LAUSR

Cytolethal distending toxins (Cdt) are produced by a diverse group of pathogens. One Cdt-producing organism, Aggregatibacter actinomycetemcomitans, plays a critical role in the pathogenesis of a unique form of periodontitis, formerly referred to as localized aggressive periodontitis. The active Cdt subunit, CdtB, is a potent phosphatidylinositol (PI) 3,4,5-triphosphate phosphatase capable of inducing PI-3-kinase signaling blockade, a requisite for Cdt-induced toxicity in lymphocytes. In this study, we extended our observations to include the oral keratinocyte response to AaCdt using cell lines and primary gingival keratinocytes. All three exhibited G2/M arrest when exposed to AaCdt toxin within 24 h. Toxin-treated cells exhibited reduced levels of pAkt and pGSK3β within 6 h.
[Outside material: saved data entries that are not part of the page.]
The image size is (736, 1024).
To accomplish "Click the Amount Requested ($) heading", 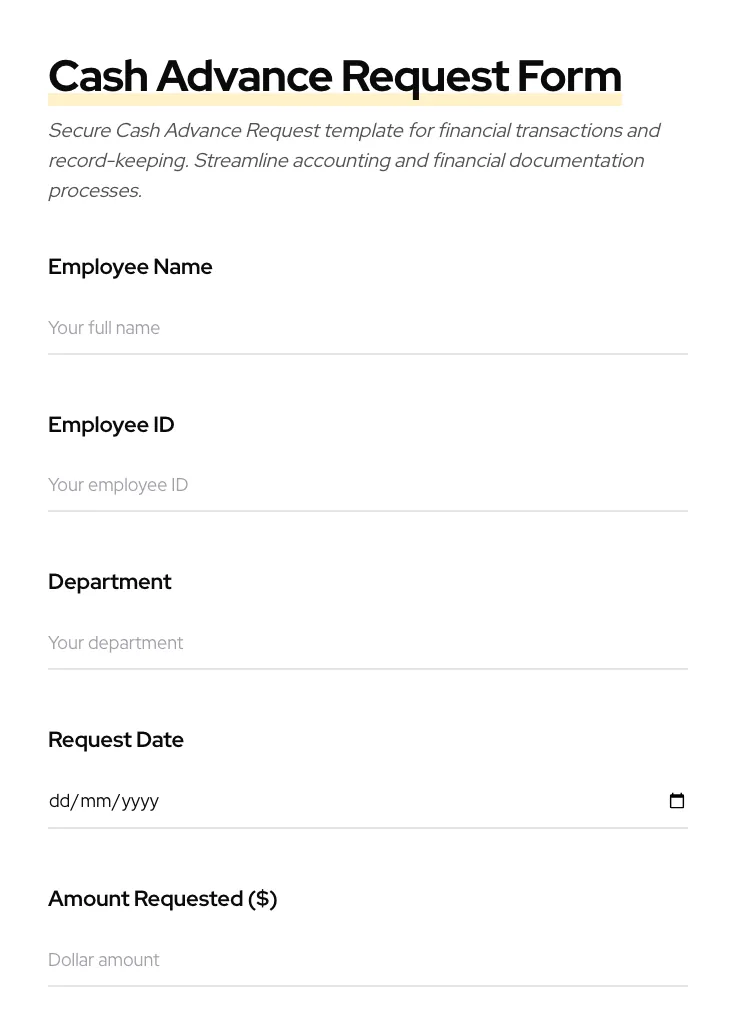I will [162, 898].
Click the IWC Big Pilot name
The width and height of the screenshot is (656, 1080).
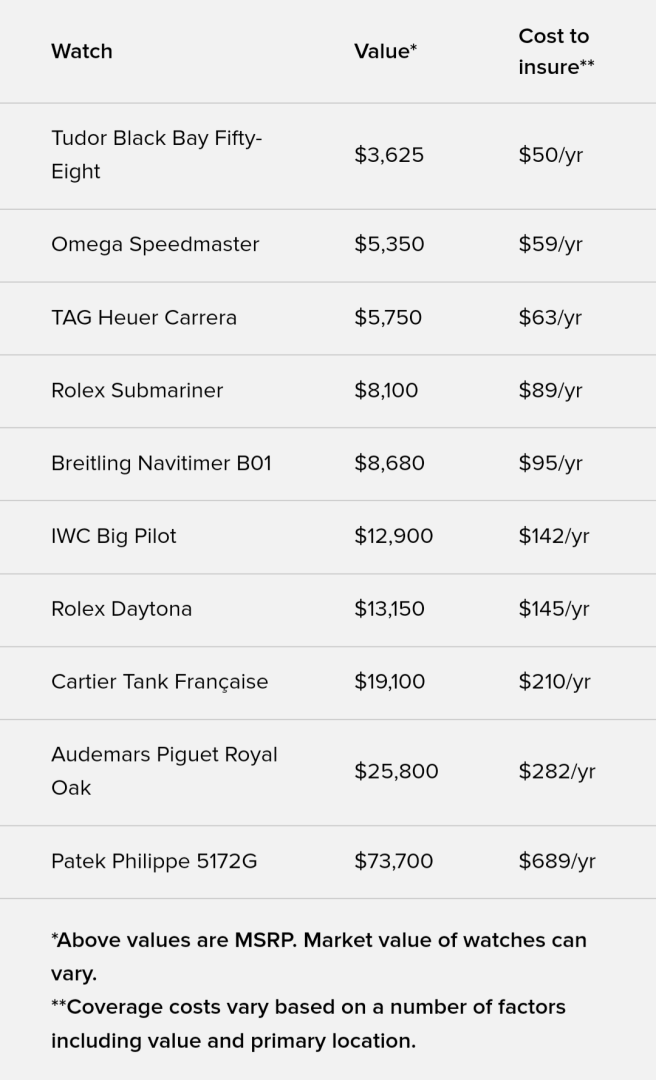pyautogui.click(x=114, y=537)
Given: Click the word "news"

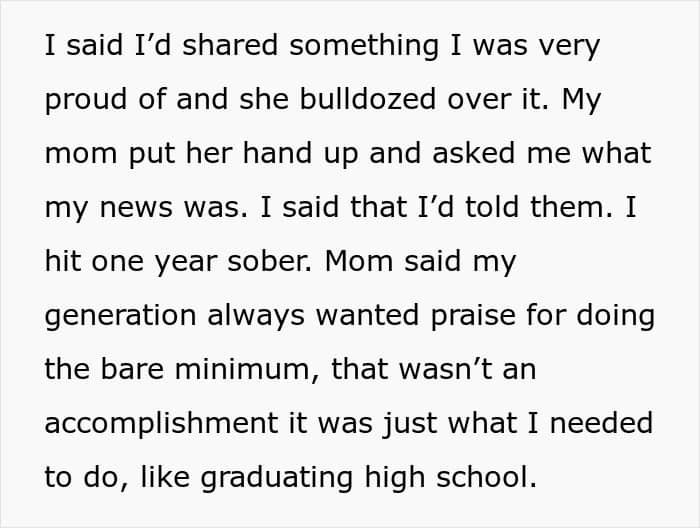Looking at the screenshot, I should (x=126, y=208).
Pre-treatment with GSK3β kinase inhibitors, LY2090314, CHIR99021 and Tideglusib, abrogated Cdt-induced G2/M arrest. None of the oral epithelial cells exhibited evidence of apoptosis. Cells remained arrested in the G2/M phase for at least 72 h without evidence of DNA damage response activation (H2AX phosphorylation). Cdt-treated cells displayed increased phosphorylation of the cyclin dependent kinase 1 (CDK1); moreover, the GSK3 inhibitors blocked this increase and reduced total CDK1 levels. This study further clarifies the potential mechanism(s) contributing to Cdt toxicity and toxin-mediated pathogenesis.